Reversing EGFR Mediated Immunoescape by Targeted Monoclonal Antibody Therapy

Abstract

Uncontrolled growth is a signature of carcinogenesis, in part mediated by overexpression or overstimulation of growth factor receptors. The epidermal growth factor receptor (EGFR) mediates activation of multiple oncogenic signaling pathways and escape from recognition by the host immune system. We discuss how EGFR signaling downregulates tumor antigen presentation, upregulates suppressive checkpoint receptor ligand programmed death ligand (PD-L1), induces secretion of inhibitory molecules such as transforming growth factor beta (TGFβ) and reprograms the metabolic pathways in cancer cells to upregulate aerobic glycolysis and lactate secretion that ultimately lead to impaired cellular immunity mediated by natural killer (NK) cell and cytotoxic T lymphocytes (CTL). Ultimately, our understanding of EGFR-mediated escape mechanisms has led us to design EGFR-specific monoclonal antibody therapies that not only inhibit tumor cell metabolic changes and intrinsic oncogenic signaling but also activates immune cells that mediate tumor clearance. Importantly, targeted immunotherapy may also benefit from combination with antibodies that target other immunosuppressive pathways such PD-L1 or TGFβ and ultimately enhance clinical efficacy.
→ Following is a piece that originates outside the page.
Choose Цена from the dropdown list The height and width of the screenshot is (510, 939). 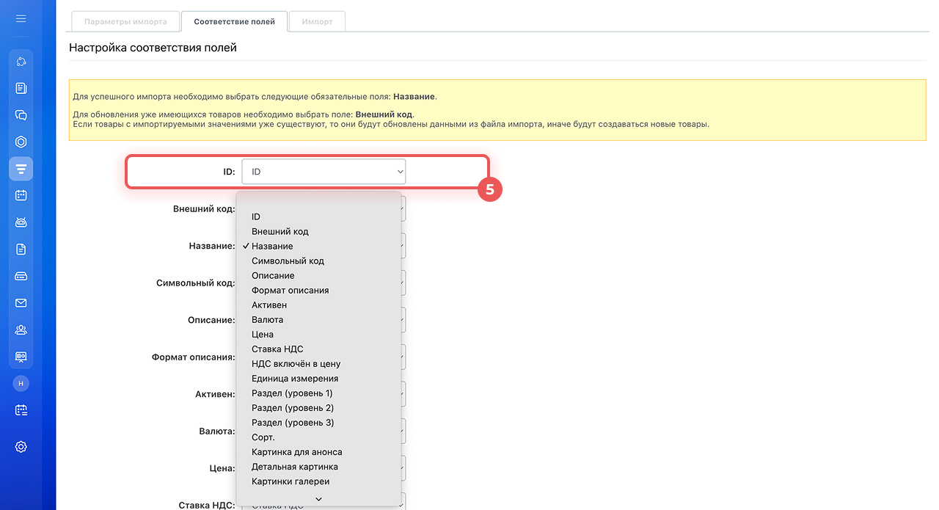click(x=263, y=334)
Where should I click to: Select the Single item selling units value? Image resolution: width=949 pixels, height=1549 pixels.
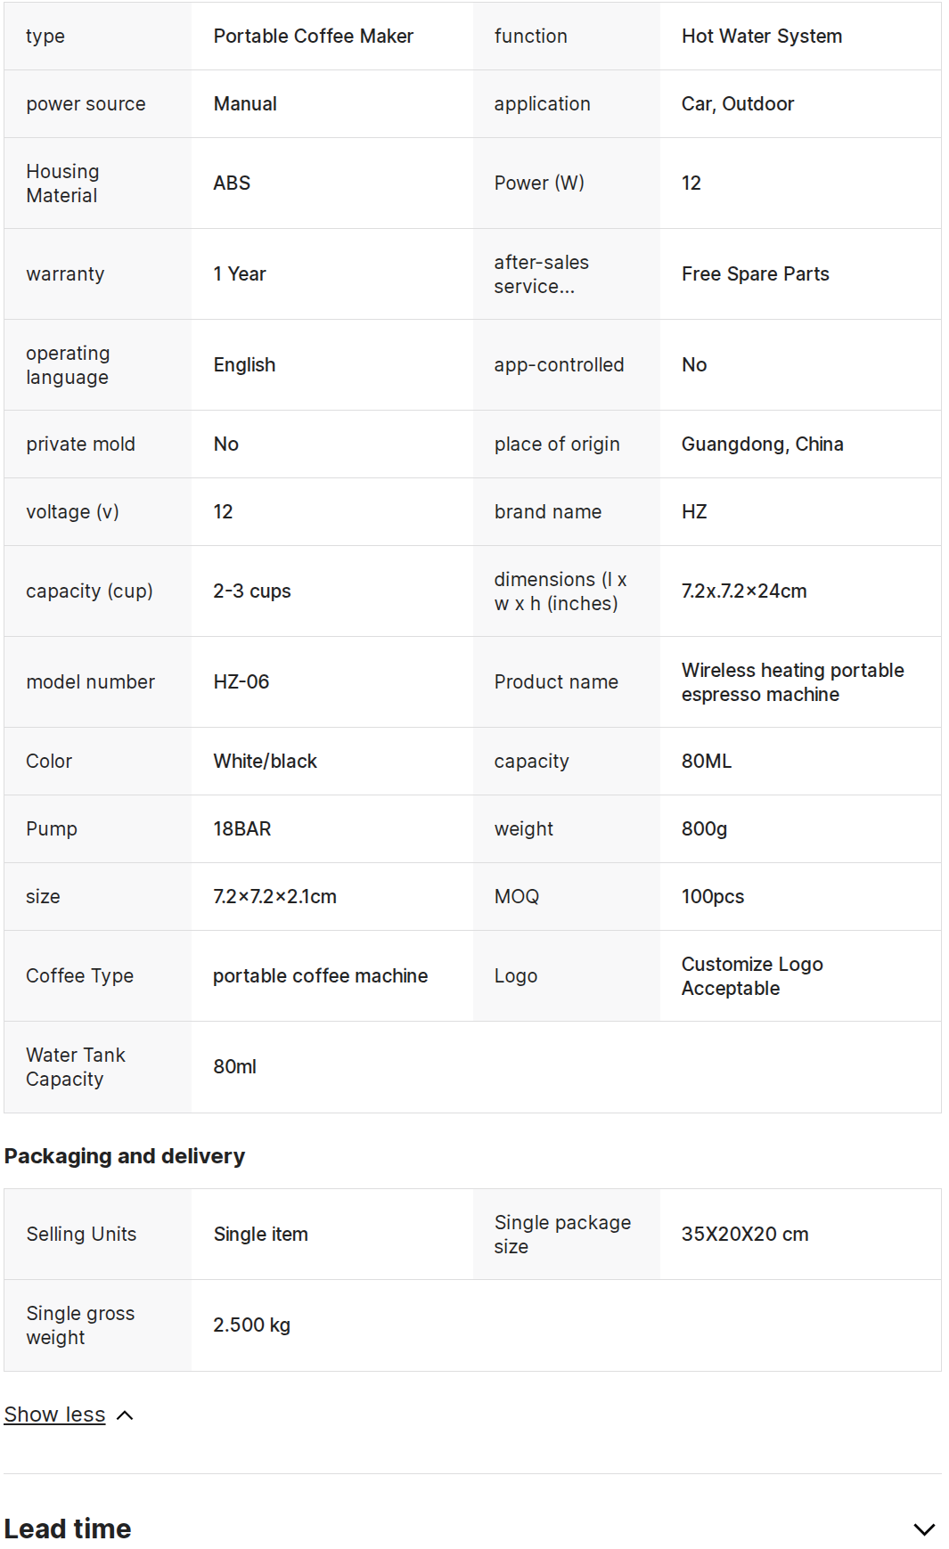click(260, 1235)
Keywords: EGFR; HLA class I; Immunoescape; PD-1; PD-L1; T cells; aerobic glycolysis.

Figure 1

EGFR mediated immunoescape. EGFR stimulation induces activation of phosphatase SHP2 which decreases phosphorylation of STAT1 and subsequently expression of HLA class I and APM components. Additionally, EGFR mediated activation of JAK2-STAT1 induces expression of PD-L1. EGFR stimulation induces activation of STAT3 and production of immunosuppressive cytokines such as IL-10, VEGF and TGFβ which in turn induce Treg expansion and inhibition of CTL activation. Overall, EGFR signaling mediates downregulation of signal 1 and upregulation of suppressive signals 2 and 3, favoring escape from effector T cell recognition.